Oval Window Project: 1957 Volkswagen Beetle

If you’re a tri-five Chevrolet fan, 1957 marks the end of the party. The 1958 model had little in common other than the nameplate and the 283 engine. For VW Beetle aficionados, the ’57 to ’58 transition was a lot less dramatic. The small oval rear window of the ’57 gave way to the larger, more panoramic(?) rear glass of the ’58. It’s a small item but it seems to make a big difference in terms of values. And today, we have found a ’57 Beetle that’s a bit of a project. It is located in Seaside, California and is available, here on Facebook Marketplace for $8,500.

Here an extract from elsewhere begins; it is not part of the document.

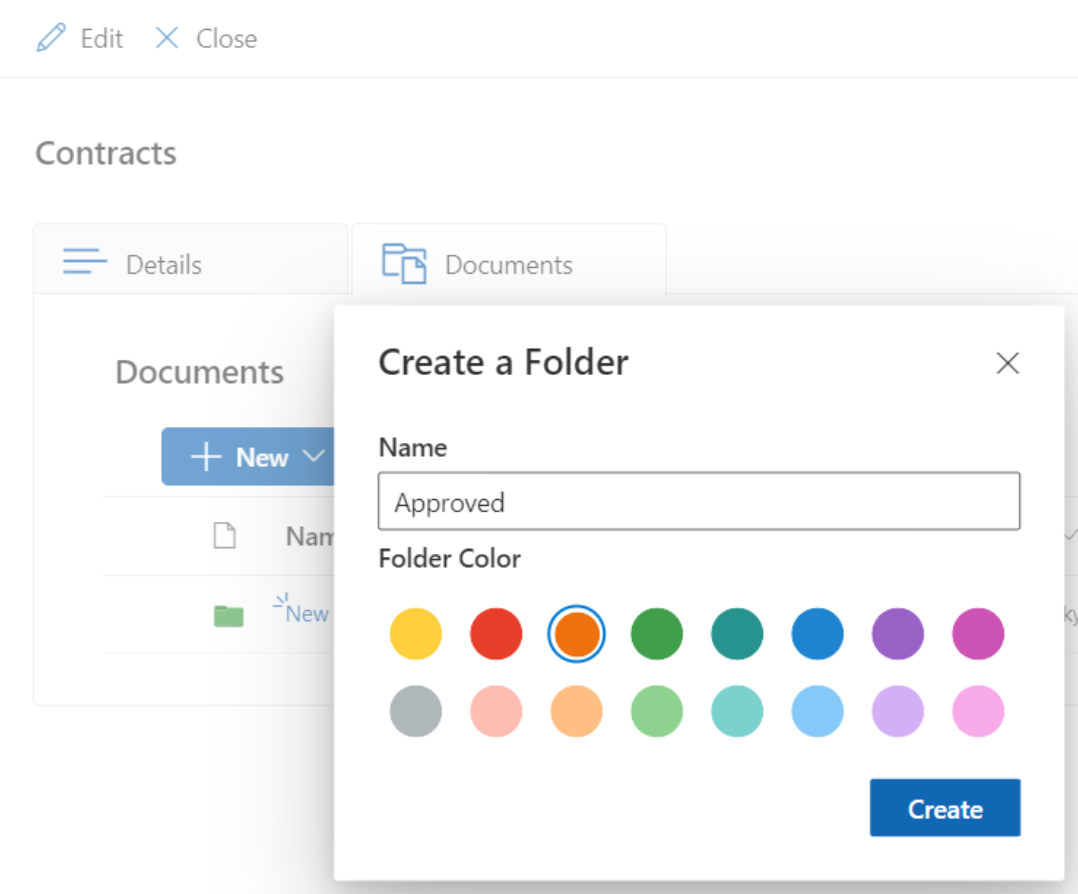The height and width of the screenshot is (894, 1078).
Task: Click the file type column header icon
Action: click(226, 537)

Split window example prior to 1953

At the start of VW Beetle production in 1938, continuing through 1952, the rear window was a “split” design, consisting of two pieces of glass with a center divider. It’s a look that was commonplace with domestic automobiles starting in the mid-’30s and continuing into the ’40s. The 1953 model, with a small single, oval-shaped piece of glass, lasted through ’57 with the larger glass backlight prevailing from ’58 forward.

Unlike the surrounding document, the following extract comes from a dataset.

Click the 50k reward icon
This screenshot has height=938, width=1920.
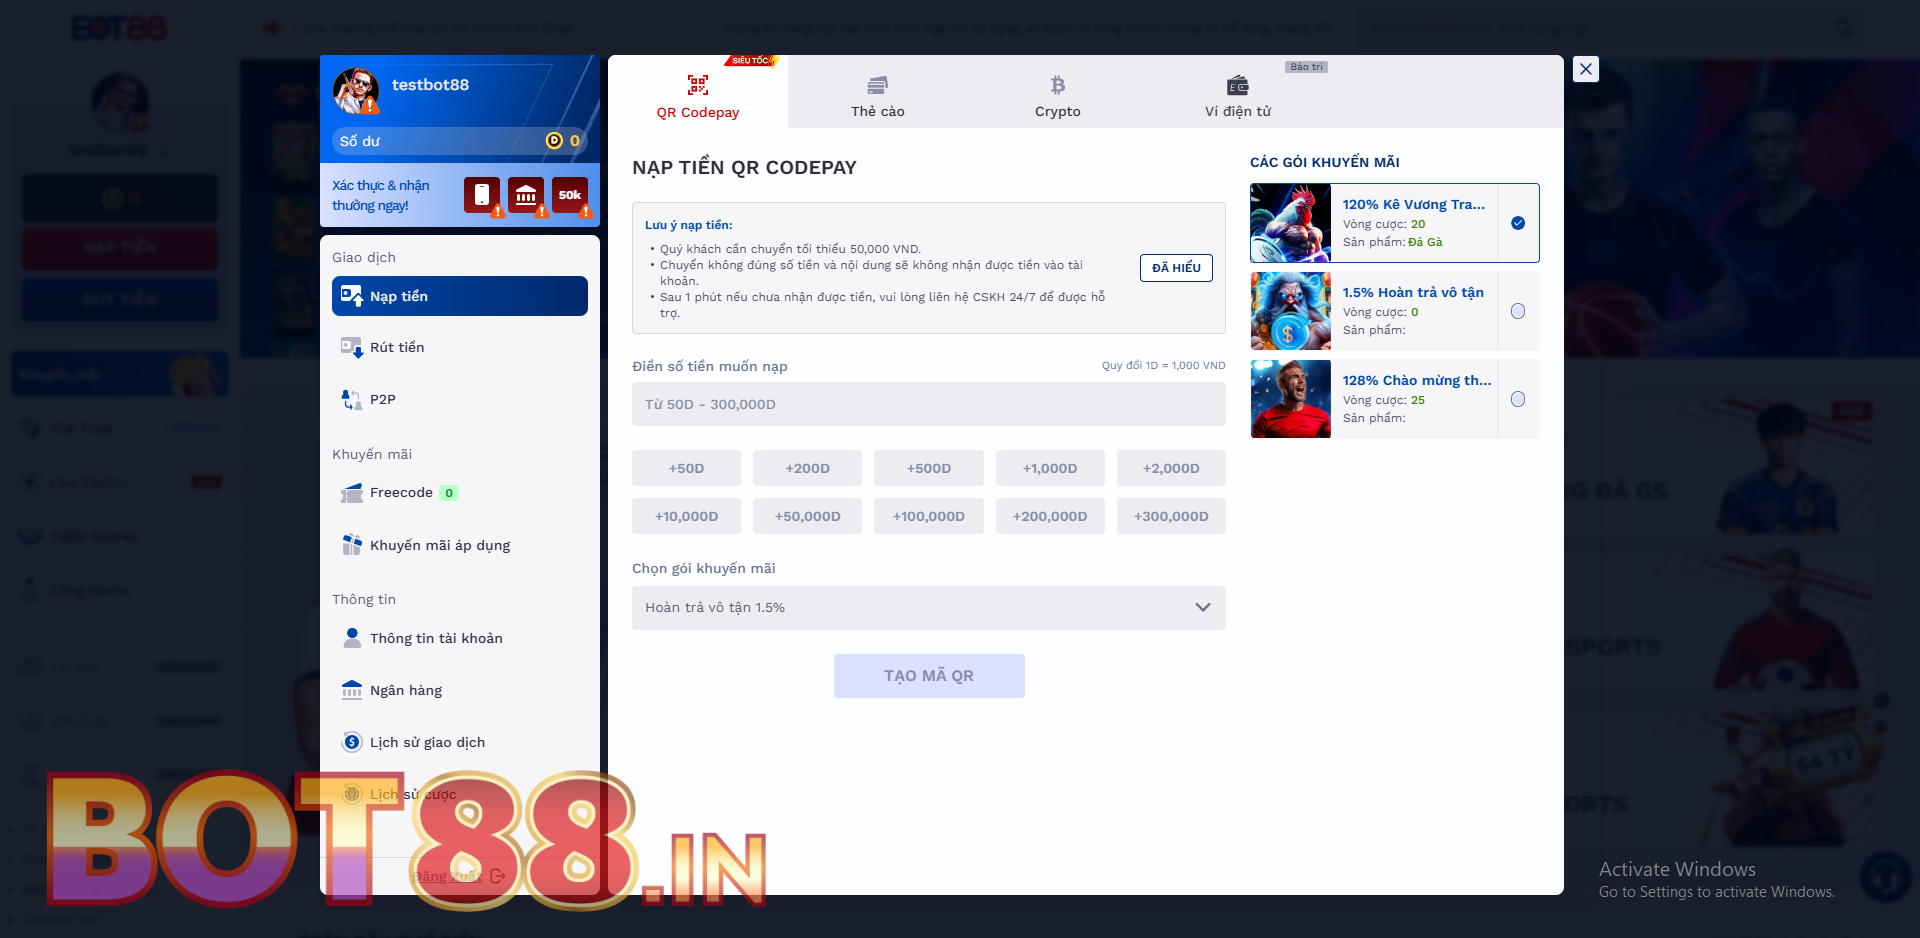(570, 195)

The seller’s description is curious, he states, “Classic, floor pans need replaced in their entirety, although there is no body rust, 100% rust free,… the driver’s door is rusted badly“. That’s a bit of a disconnect, either there is rust in the body or there isn’t, and last time I checked, the door is part of the body. Admittedly, the body looks pretty straight with quite a bit of surface or patina rust – but no obvious rot. The seller mentions that there is no rear bumper but makes no reference to the conspicuously missing hood – it is available however as the final image, below, reveals its existence. The front bumper, which is frequently mashed-in on old VW beetles is straight on this example, but it is very corroded. The glass, including that oh so valuable rear window, is all intact and none of the pieces appear to be cracked.

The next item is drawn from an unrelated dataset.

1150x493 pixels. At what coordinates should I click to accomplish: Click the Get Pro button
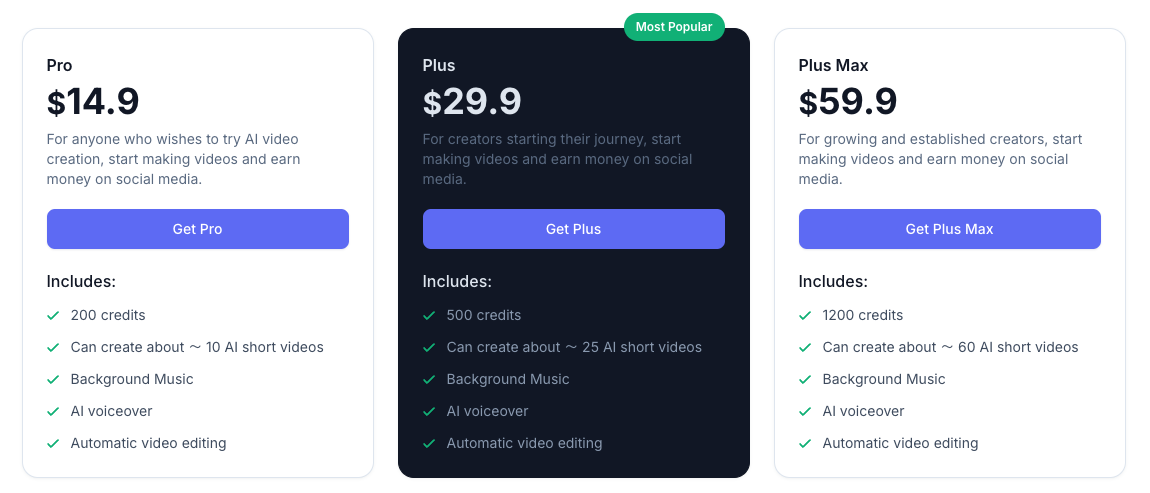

Under that removed hood is a probably seized, according to the seller, 36 HP,  1,200 CC, flat four-cylinder engine attached to a four-speed manual transaxle. The VW Type I engine, regardless of displacement, is one of the most common automobile engines in existence. Whether the goal is to refurbish this “matching numbers” powerplant or go for broke with something more substantial, there are endless, reasonable options available to the new owner.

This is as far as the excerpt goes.